▸ **TRY IT**:
The response must consist of the records below, copied exactly.

**** EXTRACTED INFORMATION ****

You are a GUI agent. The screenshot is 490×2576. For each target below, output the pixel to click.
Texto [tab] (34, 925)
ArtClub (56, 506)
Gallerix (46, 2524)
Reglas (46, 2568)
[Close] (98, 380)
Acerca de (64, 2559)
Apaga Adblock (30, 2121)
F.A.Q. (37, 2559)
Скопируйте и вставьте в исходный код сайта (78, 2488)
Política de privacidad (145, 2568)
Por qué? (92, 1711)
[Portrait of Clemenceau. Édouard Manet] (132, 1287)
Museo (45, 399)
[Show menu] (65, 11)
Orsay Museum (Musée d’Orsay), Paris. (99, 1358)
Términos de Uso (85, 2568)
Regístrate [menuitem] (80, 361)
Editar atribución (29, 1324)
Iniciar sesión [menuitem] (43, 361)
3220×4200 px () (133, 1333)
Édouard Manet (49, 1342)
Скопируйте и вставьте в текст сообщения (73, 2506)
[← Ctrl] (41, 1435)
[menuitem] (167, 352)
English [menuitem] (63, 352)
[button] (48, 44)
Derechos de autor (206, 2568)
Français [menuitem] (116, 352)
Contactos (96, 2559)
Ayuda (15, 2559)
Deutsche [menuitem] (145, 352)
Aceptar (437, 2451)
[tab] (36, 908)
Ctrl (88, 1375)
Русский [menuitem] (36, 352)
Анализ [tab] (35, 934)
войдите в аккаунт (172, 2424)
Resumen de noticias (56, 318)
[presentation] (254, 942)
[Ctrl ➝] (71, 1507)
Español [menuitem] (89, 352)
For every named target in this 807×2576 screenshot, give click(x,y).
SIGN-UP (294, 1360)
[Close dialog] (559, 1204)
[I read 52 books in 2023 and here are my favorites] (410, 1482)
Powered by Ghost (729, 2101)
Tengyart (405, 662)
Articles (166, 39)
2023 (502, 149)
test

****

▸ **ANSWER BOX**:
You are a GUI agent. The screenshot is 490×2576. For each target below, output the pixel to click.
Texto [tab] (34, 925)
ArtClub (56, 506)
Gallerix (46, 2524)
Reglas (46, 2568)
[Close] (98, 380)
Acerca de (64, 2559)
Apaga Adblock (30, 2121)
F.A.Q. (37, 2559)
Скопируйте и вставьте в исходный код сайта (78, 2488)
Política de privacidad (145, 2568)
Por qué? (92, 1711)
[Portrait of Clemenceau. Édouard Manet] (132, 1287)
Museo (45, 399)
[Show menu] (65, 11)
Orsay Museum (Musée d’Orsay), Paris. (99, 1358)
Términos de Uso (85, 2568)
Regístrate [menuitem] (80, 361)
Editar atribución (29, 1324)
Iniciar sesión [menuitem] (43, 361)
3220×4200 px () (133, 1333)
Édouard Manet (49, 1342)
Скопируйте и вставьте в текст сообщения (73, 2506)
[← Ctrl] (41, 1435)
[menuitem] (167, 352)
English [menuitem] (63, 352)
[button] (48, 44)
Derechos de autor (206, 2568)
Français [menuitem] (116, 352)
Contactos (96, 2559)
Ayuda (15, 2559)
Deutsche [menuitem] (145, 352)
Aceptar (437, 2451)
[tab] (36, 908)
Ctrl (88, 1375)
Русский [menuitem] (36, 352)
Анализ [tab] (35, 934)
войдите в аккаунт (172, 2424)
Resumen de noticias (56, 318)
[presentation] (254, 942)
[Ctrl ➝] (71, 1507)
Español [menuitem] (89, 352)
For every named target in this 807×2576 screenshot, give click(x,y).
SIGN-UP (294, 1360)
[Close dialog] (559, 1204)
[I read 52 books in 2023 and here are my favorites] (410, 1482)
Powered by Ghost (729, 2101)
Tengyart (405, 662)
Articles (166, 39)
2023 (502, 149)
test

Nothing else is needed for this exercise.